(TASK MATERIAL begins)
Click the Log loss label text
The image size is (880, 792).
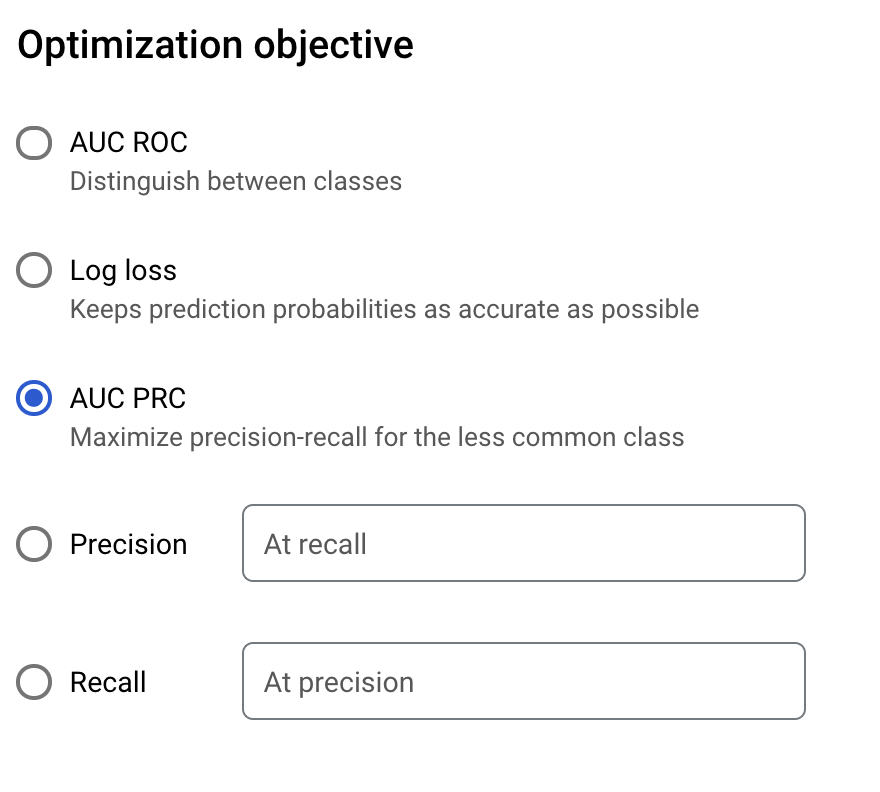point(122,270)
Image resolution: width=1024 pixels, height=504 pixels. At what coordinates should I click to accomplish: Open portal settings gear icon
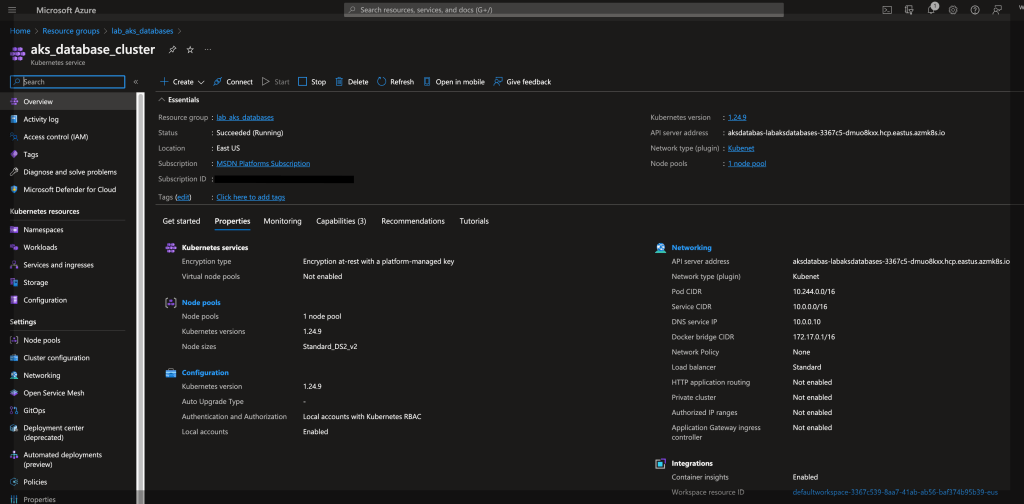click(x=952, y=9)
(TASK MATERIAL ends)
(TASK MATERIAL begins)
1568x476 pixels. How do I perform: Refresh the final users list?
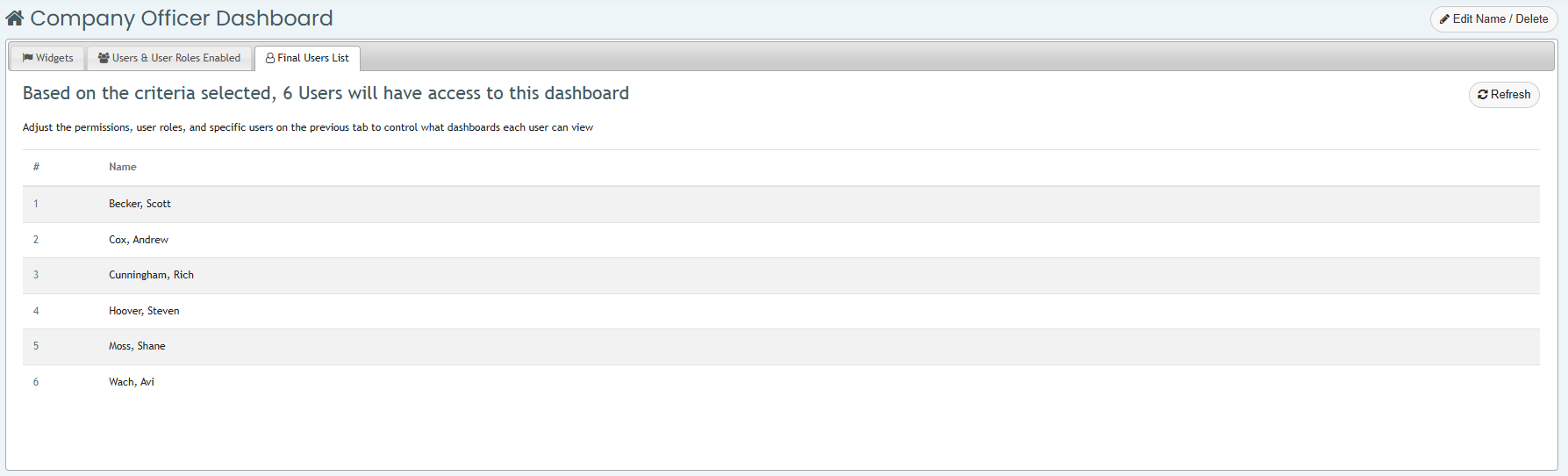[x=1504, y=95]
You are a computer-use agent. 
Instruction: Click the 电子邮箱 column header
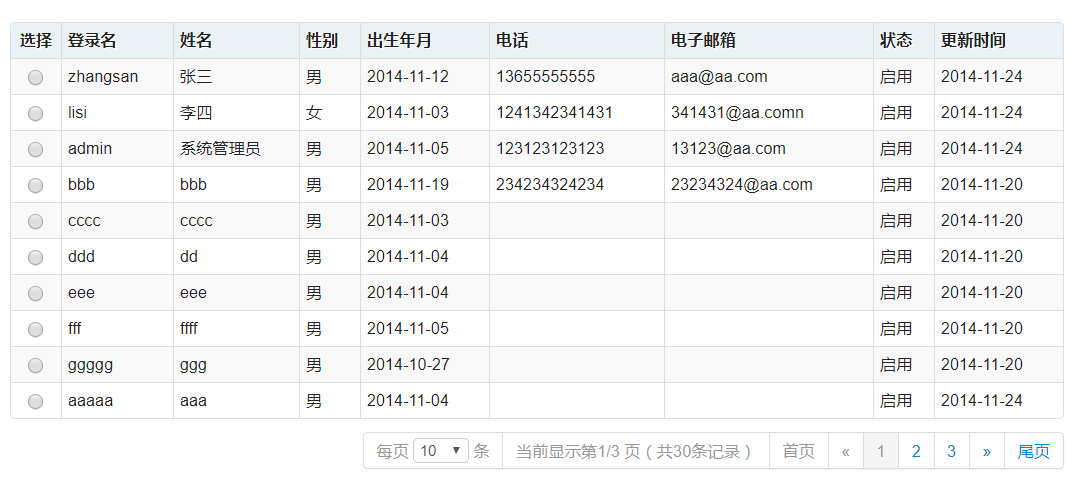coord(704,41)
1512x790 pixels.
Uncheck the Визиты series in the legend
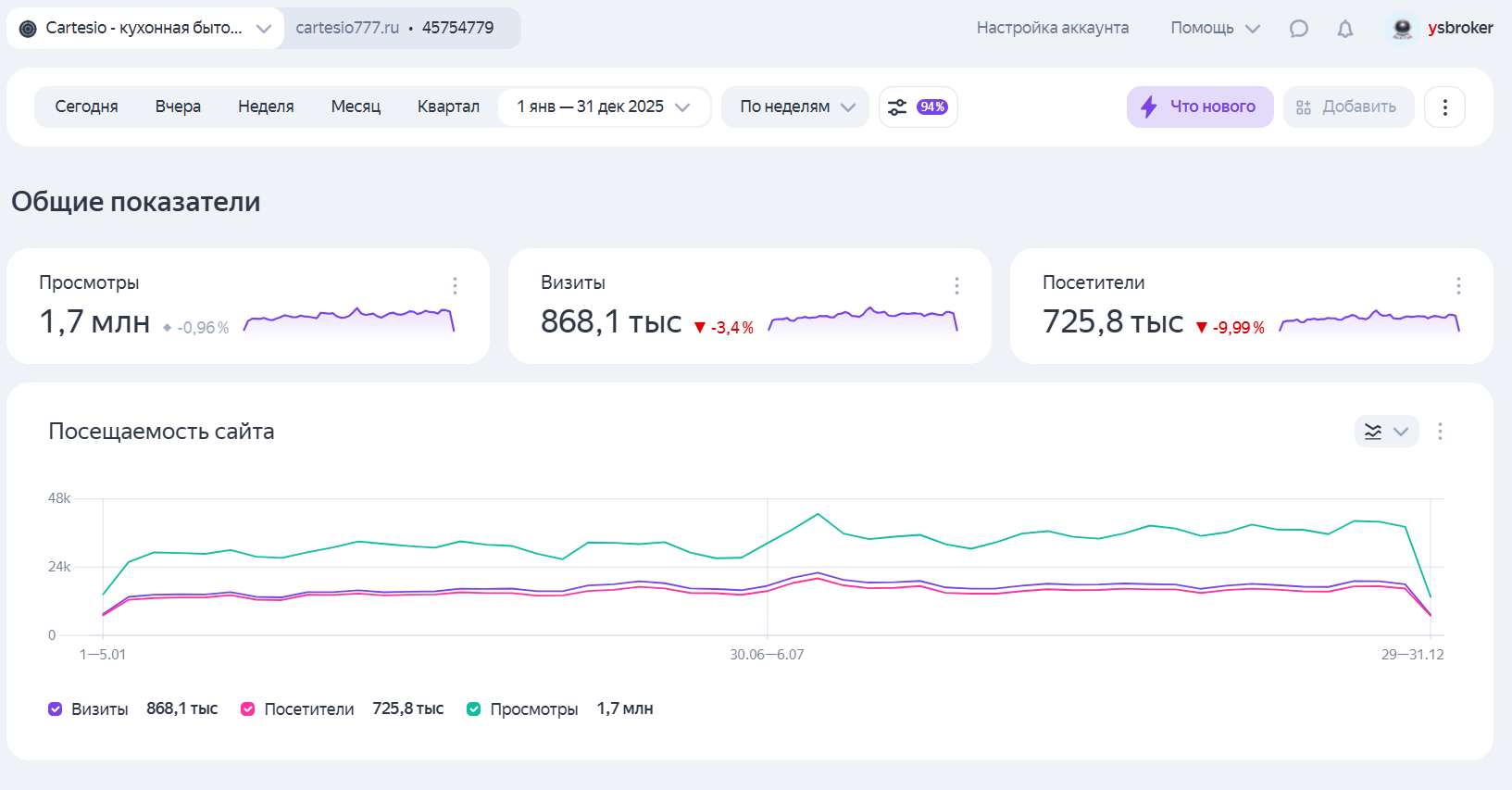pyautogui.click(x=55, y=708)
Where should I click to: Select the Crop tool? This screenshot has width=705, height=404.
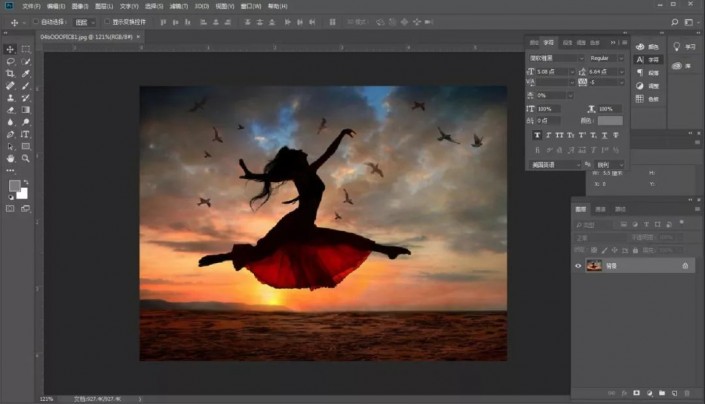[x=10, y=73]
(TASK MATERIAL ends)
(TASK MATERIAL begins)
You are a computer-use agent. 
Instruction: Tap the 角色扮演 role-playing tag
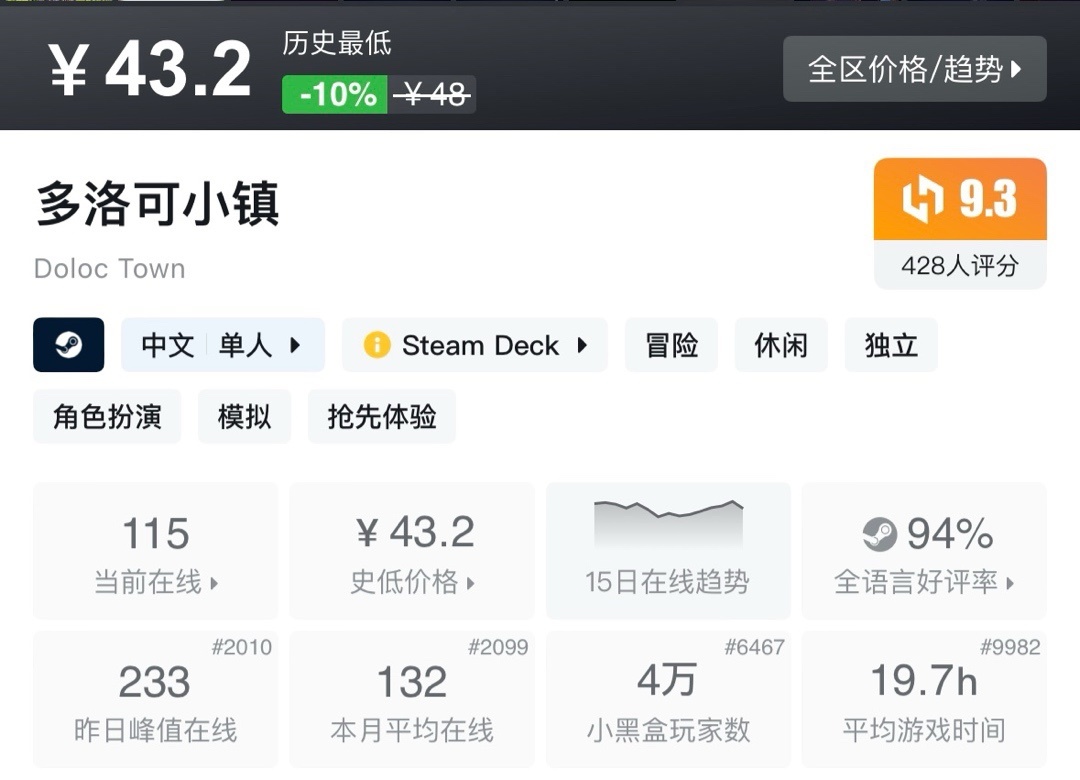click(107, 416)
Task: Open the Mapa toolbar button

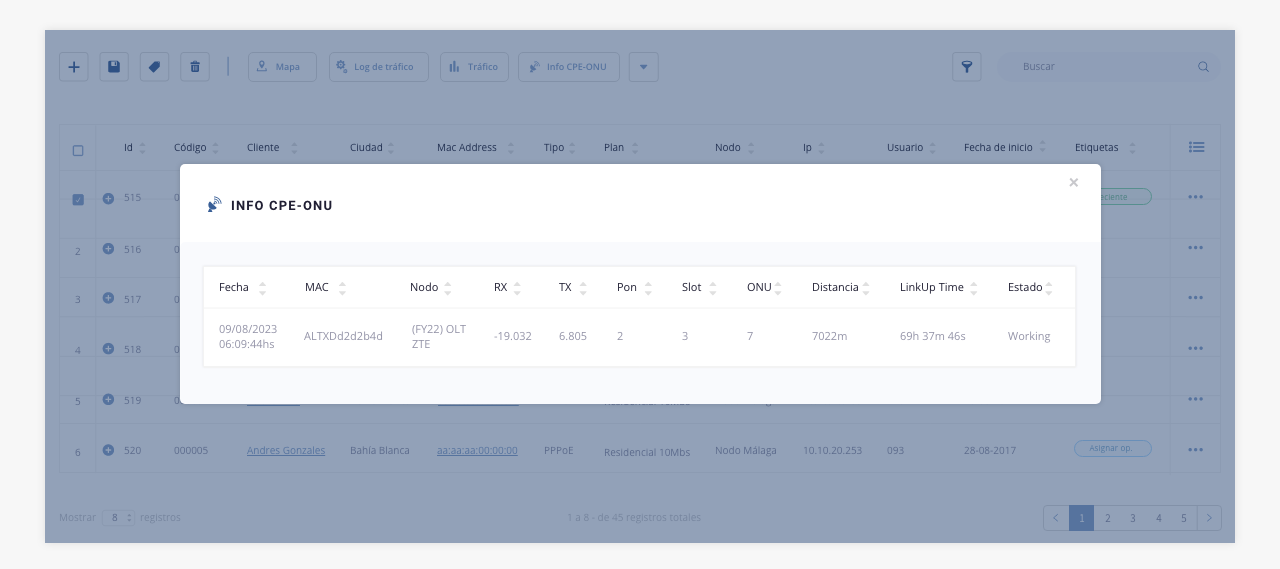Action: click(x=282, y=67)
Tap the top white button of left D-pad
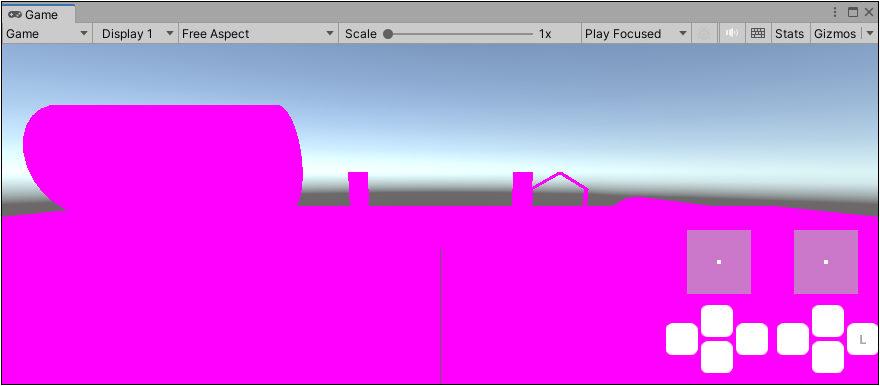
(TASK MATERIAL ends)
* **PROBLEM TO SOLVE**: Beginning with the line that contains "Task: Open the Mapa toolbar button", write out the lines of the material above exactly, and end with the line that contains "Tap the top white button of left D-pad". Omit the pictures.

* **SOLUTION TO THIS EXERCISE**:
Task: Open the Mapa toolbar button

Action: click(x=282, y=67)
Tap the top white button of left D-pad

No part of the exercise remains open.